- **EXERCISE**
Should a picture appear anywhere in the data, omit it and copy everything else exactly.

- **RECORDS PROVIDED**
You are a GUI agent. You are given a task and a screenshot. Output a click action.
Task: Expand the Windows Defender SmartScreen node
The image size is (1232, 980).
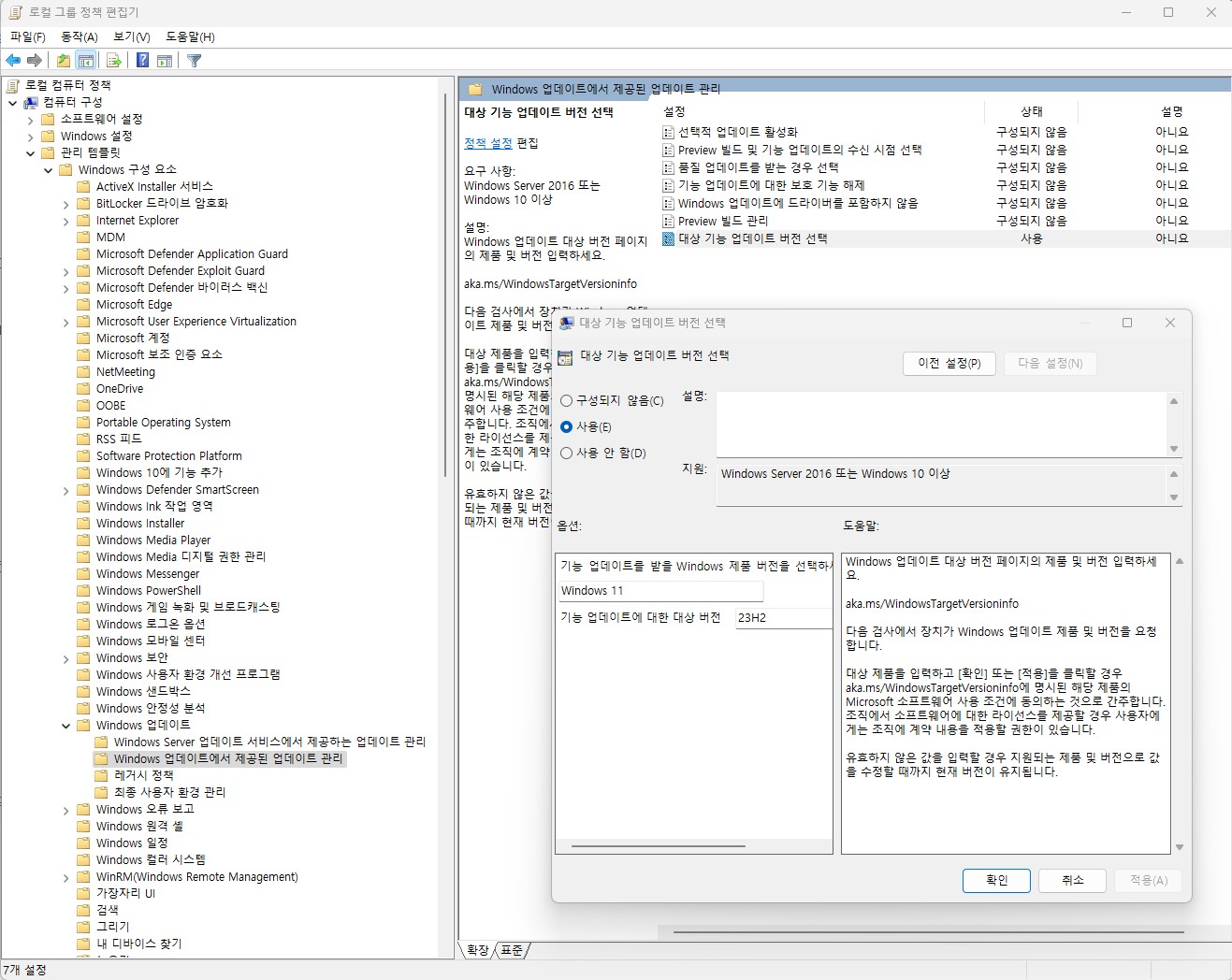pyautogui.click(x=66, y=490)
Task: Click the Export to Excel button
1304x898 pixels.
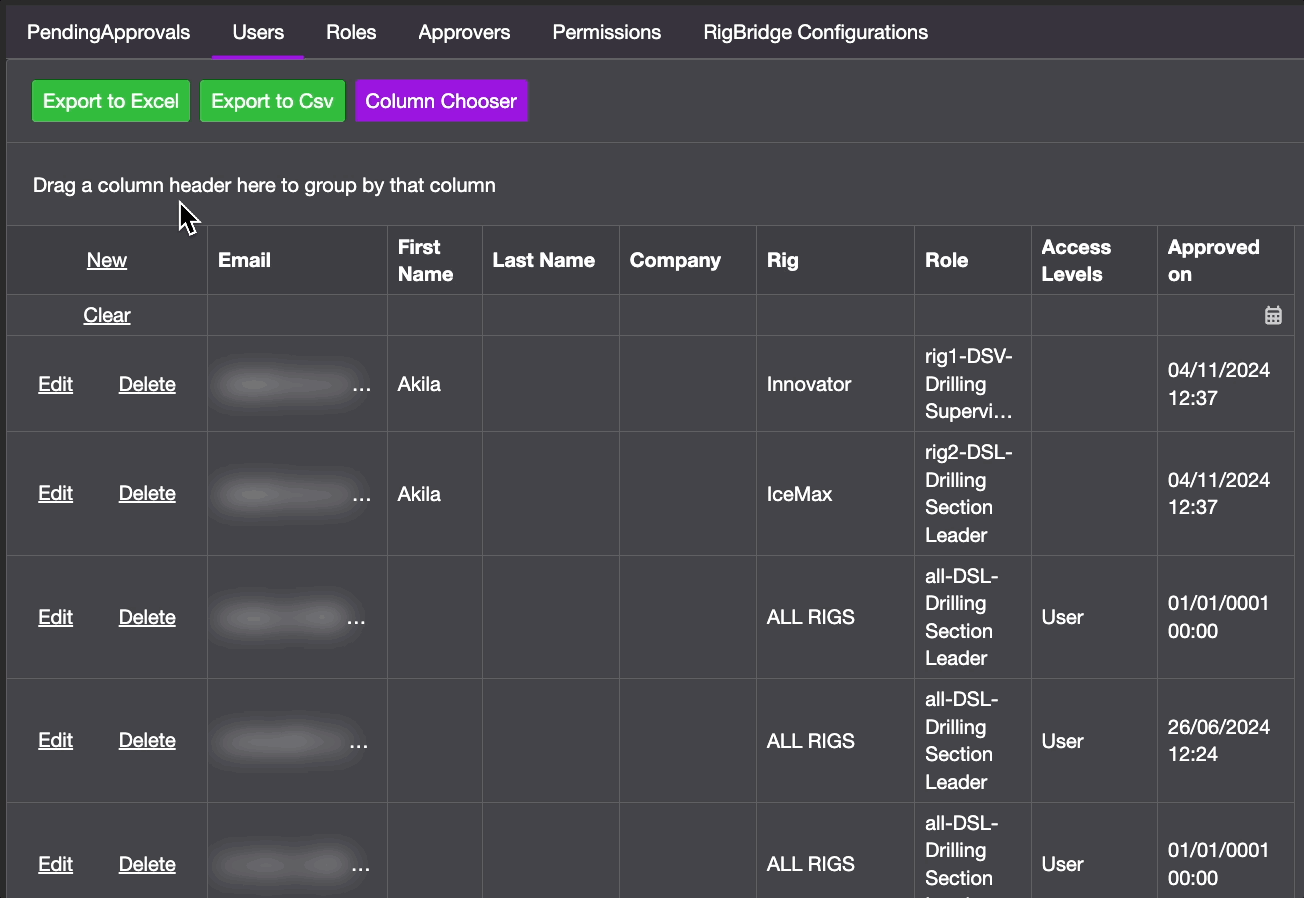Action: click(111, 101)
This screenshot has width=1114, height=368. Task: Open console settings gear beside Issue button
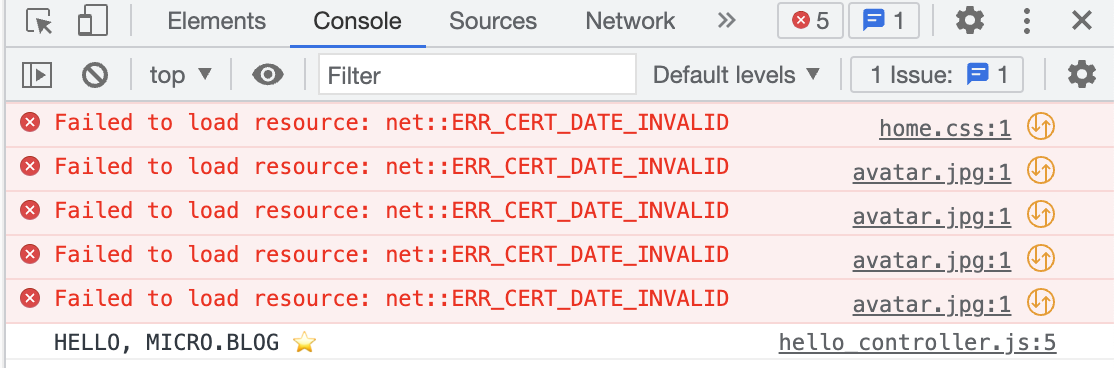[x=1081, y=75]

- **WRITTEN SOLUTION**
You are a GUI agent. You are given a task and a screenshot. Output a click action.
Task: Expand the Windows Defender SmartScreen node
The image size is (1232, 980).
pyautogui.click(x=66, y=490)
Task: Click the Export to Excel button
1304x898 pixels.
Action: click(111, 101)
This screenshot has width=1114, height=368. Task: Open console settings gear beside Issue button
[x=1081, y=75]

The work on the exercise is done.